> [Assigned task]:
Please convert the lines below, from the line with "Identify the location of bar-1950-1959." up to and including the line with "legend-label: Erel^min=6 MeV", into a Markdown table with the columns No. and Line. Skip blank lines and leave the pictures out.

> [Dataset records]:
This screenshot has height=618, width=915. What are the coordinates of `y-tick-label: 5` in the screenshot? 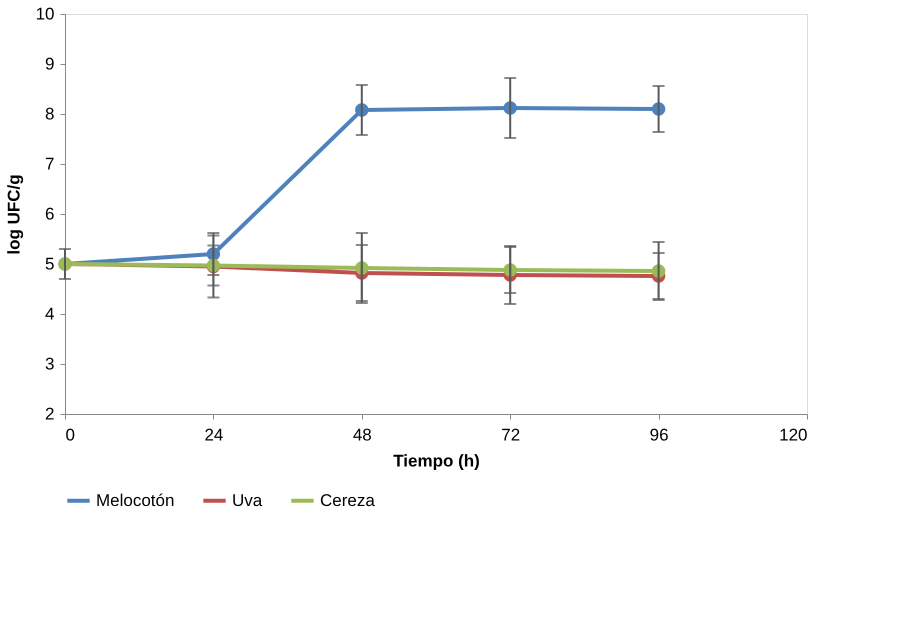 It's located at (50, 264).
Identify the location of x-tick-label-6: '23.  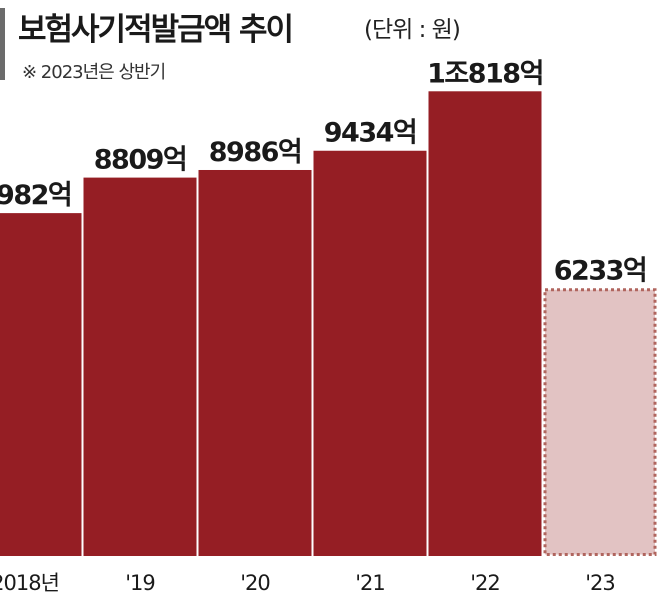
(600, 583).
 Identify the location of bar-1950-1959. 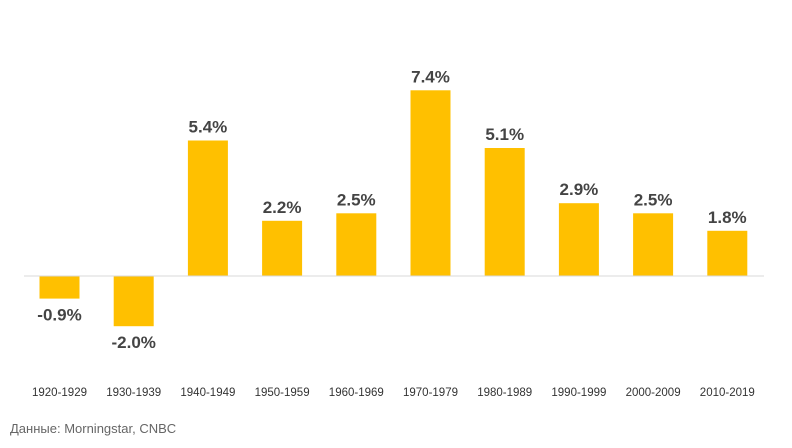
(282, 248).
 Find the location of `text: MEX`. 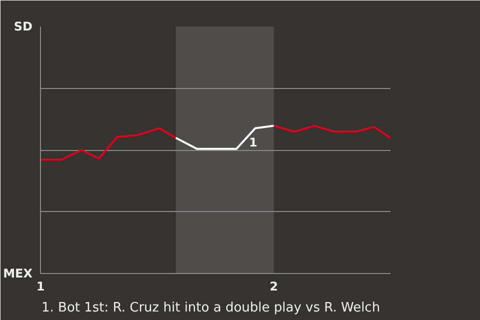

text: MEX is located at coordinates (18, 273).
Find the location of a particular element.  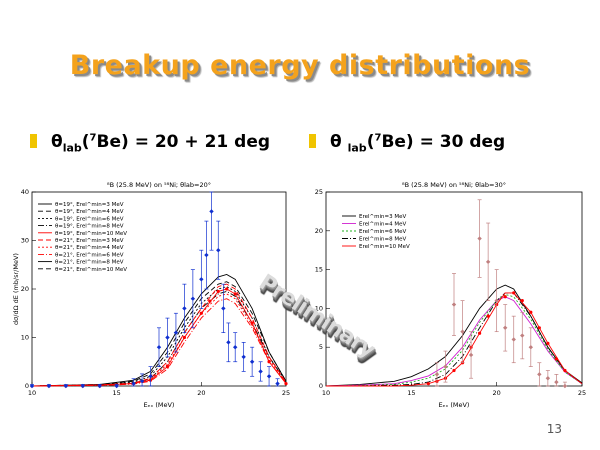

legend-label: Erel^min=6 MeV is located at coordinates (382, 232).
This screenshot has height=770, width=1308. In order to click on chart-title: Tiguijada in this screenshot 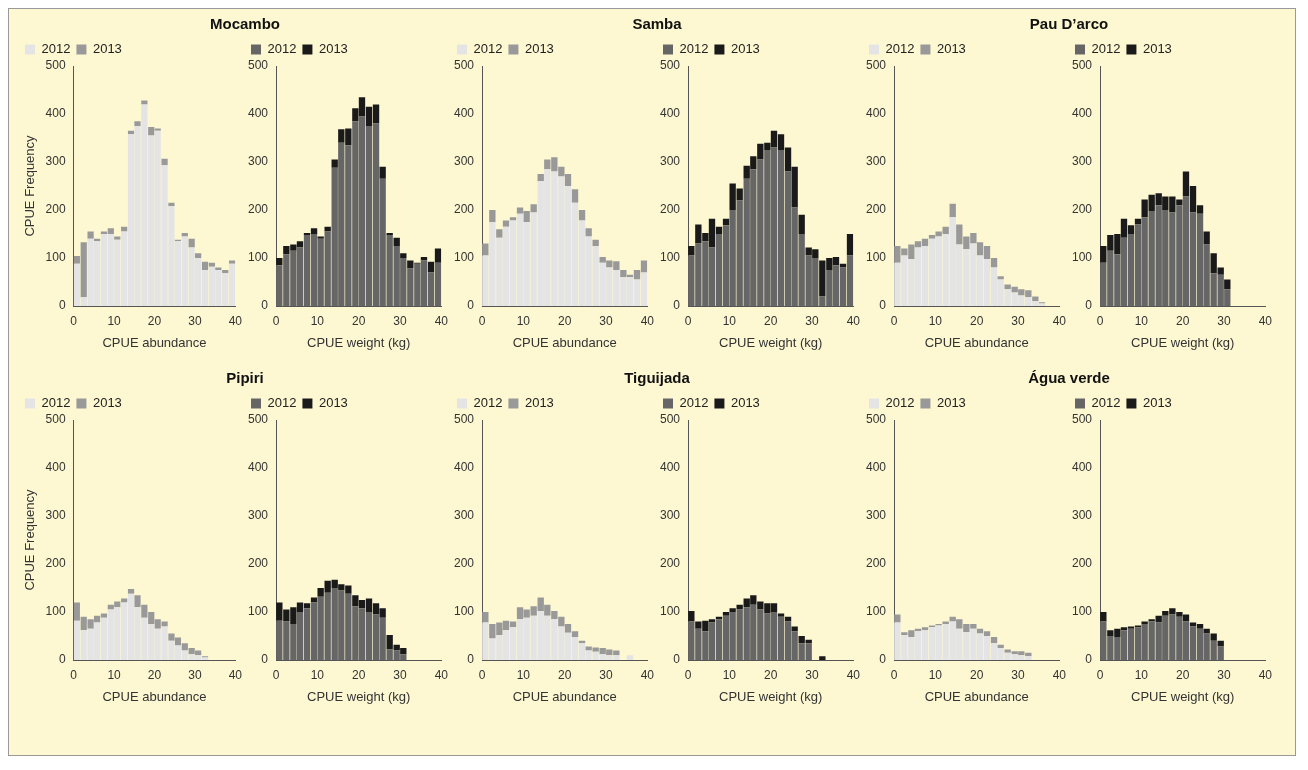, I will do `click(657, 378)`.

==

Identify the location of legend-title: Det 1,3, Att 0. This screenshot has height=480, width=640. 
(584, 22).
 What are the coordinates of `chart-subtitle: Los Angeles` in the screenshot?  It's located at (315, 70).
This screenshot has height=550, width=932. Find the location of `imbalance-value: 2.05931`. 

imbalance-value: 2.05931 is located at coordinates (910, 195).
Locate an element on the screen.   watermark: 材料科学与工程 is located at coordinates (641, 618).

> [Problem solution]:
| No. | Line |
|---|---|
| 1 |  Identify the location of bar-1950-1959.  |
| 2 | (282, 248). |
| 3 |  Find the location of `text: MEX`.  |
| 4 | text: MEX is located at coordinates (18, 273). |
| 5 | Find the location of a particular element.   |
| 6 | legend-label: Erel^min=6 MeV is located at coordinates (382, 232). |